Convém distinguir, portanto, os denominados cursos abertos dos cursos fechados. Os cursos abertos são aqueles oferecidos a qualquer pessoa interessada na sua proposta, sendo programados e marcados pela pessoa ou empresa que os realiza. Os cursos fechados, por sua vez, são marcados de acordo com a disponibilidade, horário e metodologia indicados pelo contratante, sendo acessível apenas à equipe da contratante.
De acordo com a Orientação AGU nº 18/2009, poderia se concluir, em princípio, que os cursos abertos podem ser contratados por inexigibilidade, enquanto que a contratação de cursos fechados oferecidos por instituições de treinamento sempre demandaria a realização de licitação.
Sobre o tema, Jorge Ulisses Jacoby Fernandes destaca:
“É também inexigível a licitação para a matrícula de servidor em curso oferecido por instituição privada de treinamento, porque esses eventos são realizados em períodos determinados, mostrando-se inviável a competição. Contudo, para a realização de seminários fechados, promovido por qualquer dessas mesmas instituições, é, em princípio, exigível a licitação, porque o interesse e conveniência de treinamento podem ser determinados pela Administração, ao contrário do caso anterior, em que a oportunidade é ditada pelas instituições.”
Em nota de rodapé, no entanto, o autor observa que a licitação poderá ser inexigível no caso de realização de curso fechado “se preenchidos os requisitos do art. 25, II e § 1º, referente a contratações de notórios especialistas, para cursos com objetos singulares”.
Para dirimir a controvérsia acerca do alcance da Orientação Normativa, a Câmara Permanente de Licitações e Contratos da Procuradoria-Geral Federal – AGU, elaborou o Parecer nº 03/2013/CPLC/DEPCONSU/PGF/AGU[viii], com a seguinte conclusão:
“A Orientação Normativa AGU nº 18/2009 não obsta a contratação direta por inexigibilidade de pessoa jurídica para ministrar curso fechado para a Administração Pública, desde que presentes os pressupostos do art. 25, II, § 1º, da Lei nº 8.666/93.”

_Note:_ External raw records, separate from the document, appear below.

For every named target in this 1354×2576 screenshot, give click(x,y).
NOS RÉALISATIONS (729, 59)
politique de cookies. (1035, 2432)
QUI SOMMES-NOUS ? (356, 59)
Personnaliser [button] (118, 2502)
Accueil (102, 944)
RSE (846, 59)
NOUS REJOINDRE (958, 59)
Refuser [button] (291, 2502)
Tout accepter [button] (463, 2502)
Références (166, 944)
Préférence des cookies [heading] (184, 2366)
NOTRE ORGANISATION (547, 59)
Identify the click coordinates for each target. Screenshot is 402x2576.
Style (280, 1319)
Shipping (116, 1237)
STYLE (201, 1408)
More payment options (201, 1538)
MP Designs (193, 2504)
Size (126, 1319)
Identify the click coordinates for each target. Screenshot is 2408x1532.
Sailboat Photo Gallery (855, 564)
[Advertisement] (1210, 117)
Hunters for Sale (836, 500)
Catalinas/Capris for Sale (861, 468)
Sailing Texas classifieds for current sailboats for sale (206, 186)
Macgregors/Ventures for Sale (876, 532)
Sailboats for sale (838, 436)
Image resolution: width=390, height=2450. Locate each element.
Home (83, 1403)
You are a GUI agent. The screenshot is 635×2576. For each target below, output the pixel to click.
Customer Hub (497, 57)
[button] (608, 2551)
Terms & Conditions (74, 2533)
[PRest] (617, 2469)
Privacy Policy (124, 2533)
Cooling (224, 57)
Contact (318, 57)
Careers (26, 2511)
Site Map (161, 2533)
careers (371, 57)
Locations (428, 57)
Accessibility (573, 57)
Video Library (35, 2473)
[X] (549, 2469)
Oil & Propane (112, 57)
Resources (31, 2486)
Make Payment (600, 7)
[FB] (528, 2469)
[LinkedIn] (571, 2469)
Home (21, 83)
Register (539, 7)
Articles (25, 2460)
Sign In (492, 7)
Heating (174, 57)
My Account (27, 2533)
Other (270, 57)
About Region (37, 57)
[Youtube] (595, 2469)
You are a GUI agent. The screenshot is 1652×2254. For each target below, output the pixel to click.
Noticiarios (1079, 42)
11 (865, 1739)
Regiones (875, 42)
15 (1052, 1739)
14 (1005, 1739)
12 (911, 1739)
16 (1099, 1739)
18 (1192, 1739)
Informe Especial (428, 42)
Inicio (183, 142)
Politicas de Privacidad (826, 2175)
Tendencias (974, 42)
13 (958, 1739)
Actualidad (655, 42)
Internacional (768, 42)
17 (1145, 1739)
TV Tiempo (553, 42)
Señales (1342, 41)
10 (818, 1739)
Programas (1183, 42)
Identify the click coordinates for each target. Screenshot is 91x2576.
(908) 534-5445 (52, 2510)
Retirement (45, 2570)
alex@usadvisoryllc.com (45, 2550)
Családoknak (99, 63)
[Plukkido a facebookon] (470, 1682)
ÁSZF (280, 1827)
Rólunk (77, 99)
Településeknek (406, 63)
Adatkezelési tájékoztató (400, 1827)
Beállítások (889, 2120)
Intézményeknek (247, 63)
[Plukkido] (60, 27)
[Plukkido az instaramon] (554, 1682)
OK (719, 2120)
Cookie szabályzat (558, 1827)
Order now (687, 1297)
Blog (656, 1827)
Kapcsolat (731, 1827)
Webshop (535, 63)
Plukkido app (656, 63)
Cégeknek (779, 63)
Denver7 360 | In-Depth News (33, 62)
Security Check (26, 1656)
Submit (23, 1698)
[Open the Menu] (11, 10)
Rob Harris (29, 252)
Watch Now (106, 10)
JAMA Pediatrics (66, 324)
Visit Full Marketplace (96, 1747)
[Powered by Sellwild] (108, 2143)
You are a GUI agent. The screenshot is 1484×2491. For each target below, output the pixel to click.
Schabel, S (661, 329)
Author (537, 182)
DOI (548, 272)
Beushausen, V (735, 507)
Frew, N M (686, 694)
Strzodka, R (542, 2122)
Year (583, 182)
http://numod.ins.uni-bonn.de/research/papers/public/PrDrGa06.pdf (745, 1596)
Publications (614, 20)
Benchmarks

Destacou-se, na oportunidade, que não se pode vedar “a contratação de pessoas jurídicas para ministrar cursos fechados por inexigibilidade se estiverem presentes os pressupostos da inexigibilidade delineados no art. 25, II, § 1º, da Lei nº 8.666/93 e nas Súmulas nº 252/2010 e nº 264/2011.”[ix]
“Assim, se o curso fechado para treinamento e aperfeiçoamento de pessoal (art. 13, VI, da Lei nº 8.666/93) notabilizar-se pela ‘marca pessoal (ou coletiva), expressada em características científicas, técnicas ou artísticas importantes’[x], ou seja, se resulta de ‘um componente criativo de seu autor, envolvendo o estilo, o traço, a engenhosidade, a especial habilidade, a contribuição intelectual, artística, ou a argúcia de quem o executa, atributos, estes, que são precisamente os que a Administração reputa convenientes e necessita para satisfação do interesse público em causa’[xi], há de se reconhecer a singularidade que, aliada à notória especialização da pessoa física ou jurídica (art. 25, II, § 1º, da Lei nº 8.666/93), daria azo à contratação direta fundada no art. 25, II, da Lei nº 8.666/93.”[xii]
Portanto, seja para cursos abertos ou fechados, a contratação por inexigibilidade nesse tipo de objeto contratual exige a comprovação dos requisitos do art. 25, II, da Lei nº 8.666/93, quais sejam: singularidade e notória especialização.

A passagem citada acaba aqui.